---------- READING TEXT

Bamboo antennas, homeopathy, and medical snake oil have large priors against them, those priors being that the laws of physics directly contradict thier functioning. The laws of physics must be changed to allow them to work.

Cryonics on the other hand, is not crippled by this. The laws of physics as we know them allow it and would have to be modified to prevent cryonics from working.

This is an extremely important, extremely large difference. It is not a minor barrier, it is not a minor hurdle. The laws of physics are very well understood, supported by a huge quantity of experimental evidence, and extremely comprehensive. Anything that requires updates or modifications to those laws by default has an extremely high burden of proof, one orders upon orders of magnitude higher than things which do not require changes to those laws.

Replies from: V_V
comment by V_V · 2014-03-30T11:05:54.202Z · LW(p) · GW(p)

Bamboo antennas, homeopathy, and medical snake oil have large priors against them, those priors being that the laws of physics directly contradict thier functioning. The laws of physics must be changed to allow them to work.

--------------------
---------- DATASET ENTRIES

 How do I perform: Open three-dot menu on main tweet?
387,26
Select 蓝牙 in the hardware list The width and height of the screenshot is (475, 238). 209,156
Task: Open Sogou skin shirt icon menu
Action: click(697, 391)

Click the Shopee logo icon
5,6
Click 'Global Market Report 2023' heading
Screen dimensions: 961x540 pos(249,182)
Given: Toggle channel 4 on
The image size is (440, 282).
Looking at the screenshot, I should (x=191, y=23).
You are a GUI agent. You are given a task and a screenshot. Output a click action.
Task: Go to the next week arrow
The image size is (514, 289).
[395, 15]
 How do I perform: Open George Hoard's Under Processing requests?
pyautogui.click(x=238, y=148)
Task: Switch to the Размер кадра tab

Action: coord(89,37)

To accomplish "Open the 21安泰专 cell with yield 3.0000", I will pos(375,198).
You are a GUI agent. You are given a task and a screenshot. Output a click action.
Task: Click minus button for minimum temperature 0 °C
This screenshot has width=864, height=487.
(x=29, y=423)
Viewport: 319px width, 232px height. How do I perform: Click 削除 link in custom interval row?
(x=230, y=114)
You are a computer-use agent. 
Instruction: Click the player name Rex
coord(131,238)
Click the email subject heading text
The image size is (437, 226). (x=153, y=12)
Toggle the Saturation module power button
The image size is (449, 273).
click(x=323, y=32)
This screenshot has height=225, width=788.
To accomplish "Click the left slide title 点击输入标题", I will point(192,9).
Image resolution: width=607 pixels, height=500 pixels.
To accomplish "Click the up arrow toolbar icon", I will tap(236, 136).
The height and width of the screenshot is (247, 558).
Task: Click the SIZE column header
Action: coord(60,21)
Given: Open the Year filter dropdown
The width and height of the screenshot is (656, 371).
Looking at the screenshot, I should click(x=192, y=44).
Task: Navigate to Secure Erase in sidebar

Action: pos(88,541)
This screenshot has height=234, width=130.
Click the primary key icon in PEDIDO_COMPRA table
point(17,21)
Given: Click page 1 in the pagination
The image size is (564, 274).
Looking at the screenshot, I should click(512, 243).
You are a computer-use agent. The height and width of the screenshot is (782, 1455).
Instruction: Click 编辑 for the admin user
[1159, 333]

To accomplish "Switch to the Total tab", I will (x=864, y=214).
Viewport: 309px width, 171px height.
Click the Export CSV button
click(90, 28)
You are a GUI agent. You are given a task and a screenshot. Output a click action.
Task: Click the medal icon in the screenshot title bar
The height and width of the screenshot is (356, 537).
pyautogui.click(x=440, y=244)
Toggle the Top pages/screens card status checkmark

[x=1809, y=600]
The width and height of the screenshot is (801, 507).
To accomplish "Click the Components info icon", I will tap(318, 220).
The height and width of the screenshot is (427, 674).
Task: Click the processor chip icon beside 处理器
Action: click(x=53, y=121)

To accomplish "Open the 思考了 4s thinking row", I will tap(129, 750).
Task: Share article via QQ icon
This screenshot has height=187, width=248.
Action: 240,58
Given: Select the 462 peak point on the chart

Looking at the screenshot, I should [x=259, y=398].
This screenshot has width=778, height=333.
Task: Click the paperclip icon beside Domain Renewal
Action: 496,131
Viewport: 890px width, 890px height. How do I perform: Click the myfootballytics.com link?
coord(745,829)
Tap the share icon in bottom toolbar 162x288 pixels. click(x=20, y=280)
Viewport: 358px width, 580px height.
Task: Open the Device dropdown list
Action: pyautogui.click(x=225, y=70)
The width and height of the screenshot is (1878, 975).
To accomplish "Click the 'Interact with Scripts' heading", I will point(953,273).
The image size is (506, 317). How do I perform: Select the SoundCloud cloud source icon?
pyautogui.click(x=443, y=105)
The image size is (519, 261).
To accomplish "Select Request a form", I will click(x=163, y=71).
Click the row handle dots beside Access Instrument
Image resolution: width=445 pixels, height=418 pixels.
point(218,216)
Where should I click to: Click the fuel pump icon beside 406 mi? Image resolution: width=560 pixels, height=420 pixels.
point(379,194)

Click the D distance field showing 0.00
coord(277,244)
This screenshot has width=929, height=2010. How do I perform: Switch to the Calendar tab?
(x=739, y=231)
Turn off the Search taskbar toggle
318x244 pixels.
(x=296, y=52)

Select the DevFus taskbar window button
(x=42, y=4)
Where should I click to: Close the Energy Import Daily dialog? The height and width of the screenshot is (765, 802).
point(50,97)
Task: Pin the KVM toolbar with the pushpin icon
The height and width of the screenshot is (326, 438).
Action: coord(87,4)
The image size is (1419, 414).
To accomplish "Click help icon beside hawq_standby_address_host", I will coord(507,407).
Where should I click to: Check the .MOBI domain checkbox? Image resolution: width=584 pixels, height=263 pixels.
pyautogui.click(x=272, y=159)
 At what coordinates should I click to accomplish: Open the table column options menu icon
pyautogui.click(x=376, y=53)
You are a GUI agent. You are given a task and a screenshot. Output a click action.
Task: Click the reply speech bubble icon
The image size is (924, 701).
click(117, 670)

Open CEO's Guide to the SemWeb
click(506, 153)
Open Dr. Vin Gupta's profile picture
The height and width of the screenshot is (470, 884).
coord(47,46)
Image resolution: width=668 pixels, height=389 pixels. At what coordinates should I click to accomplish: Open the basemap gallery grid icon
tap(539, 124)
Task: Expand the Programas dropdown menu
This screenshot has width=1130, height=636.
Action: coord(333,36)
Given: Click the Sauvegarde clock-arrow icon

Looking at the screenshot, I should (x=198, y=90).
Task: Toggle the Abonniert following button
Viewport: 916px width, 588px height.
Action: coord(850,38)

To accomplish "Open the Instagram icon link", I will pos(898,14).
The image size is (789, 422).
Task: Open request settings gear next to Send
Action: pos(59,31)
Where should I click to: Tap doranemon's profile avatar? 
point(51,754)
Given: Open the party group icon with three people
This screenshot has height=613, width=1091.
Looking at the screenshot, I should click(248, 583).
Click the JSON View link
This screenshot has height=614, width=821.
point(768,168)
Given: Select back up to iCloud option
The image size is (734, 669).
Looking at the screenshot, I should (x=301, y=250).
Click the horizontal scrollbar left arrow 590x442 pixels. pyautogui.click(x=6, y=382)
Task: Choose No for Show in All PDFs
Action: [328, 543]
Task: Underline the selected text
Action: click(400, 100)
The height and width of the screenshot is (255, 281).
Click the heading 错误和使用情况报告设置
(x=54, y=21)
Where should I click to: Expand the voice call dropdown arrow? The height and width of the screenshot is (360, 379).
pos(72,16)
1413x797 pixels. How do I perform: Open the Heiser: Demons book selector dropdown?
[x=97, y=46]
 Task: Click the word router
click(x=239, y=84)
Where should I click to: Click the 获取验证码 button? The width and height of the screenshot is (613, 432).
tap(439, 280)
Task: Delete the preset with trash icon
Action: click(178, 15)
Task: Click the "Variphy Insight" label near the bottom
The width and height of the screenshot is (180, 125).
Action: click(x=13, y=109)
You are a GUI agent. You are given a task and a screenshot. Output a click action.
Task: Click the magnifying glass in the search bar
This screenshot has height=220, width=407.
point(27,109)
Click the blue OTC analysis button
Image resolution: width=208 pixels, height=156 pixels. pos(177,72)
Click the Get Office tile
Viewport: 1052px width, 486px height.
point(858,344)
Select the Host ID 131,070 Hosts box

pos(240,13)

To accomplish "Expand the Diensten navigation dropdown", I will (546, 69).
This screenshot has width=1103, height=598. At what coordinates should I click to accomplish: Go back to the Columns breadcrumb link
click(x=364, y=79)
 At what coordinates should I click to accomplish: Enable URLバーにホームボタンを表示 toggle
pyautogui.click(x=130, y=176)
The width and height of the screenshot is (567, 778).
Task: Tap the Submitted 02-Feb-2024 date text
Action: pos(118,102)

--------------------

[QUESTIONS ON THE MATERIAL]
**1)** Answer these questions using the cryonics comment.
(a) Which three things does it say have large priors against them?
(b) What would have to be modified to prevent cryonics from working?
(c) How does it describe the burden of proof for anything that requires changing the laws of physics?
**2)** Decide whether each statement agrees with the cryonics comment.
(a) The comment calls the difference between cryonics and the other examples a minor hurdle.
(b) The comment describes the laws of physics as backed by a large amount of experimental evidence.
(c) The comment says cryonics needs the laws of physics to be changed in order to work.
**3)** Reproduce the part of the cryonics comment that opens with the words containing "This is an extremely" and closes with "LW(p) · GW(p)".

[RESPONSES IN ORDER]
**1)**
(a) Bamboo antennas, homeopathy, and medical snake oil.
(b) The laws of physics as we know them.
(c) It is extremely high, orders upon orders of magnitude higher than for things that do not require changes to those laws.

**2)**
(a) No: "It is not a minor barrier, it is not a minor hurdle."
(b) Yes: "supported by a huge quantity of experimental evidence"
(c) No: "The laws of physics as we know them allow it"

**3)**
This is an extremely important, extremely large difference. It is not a minor barrier, it is not a minor hurdle. The laws of physics are very well understood, supported by a huge quantity of experimental evidence, and extremely comprehensive. Anything that requires updates or modifications to those laws by default has an extremely high burden of proof, one orders upon orders of magnitude higher than things which do not require changes to those laws.

Replies from: V_V
comment by V_V · 2014-03-30T11:05:54.202Z · LW(p) · GW(p)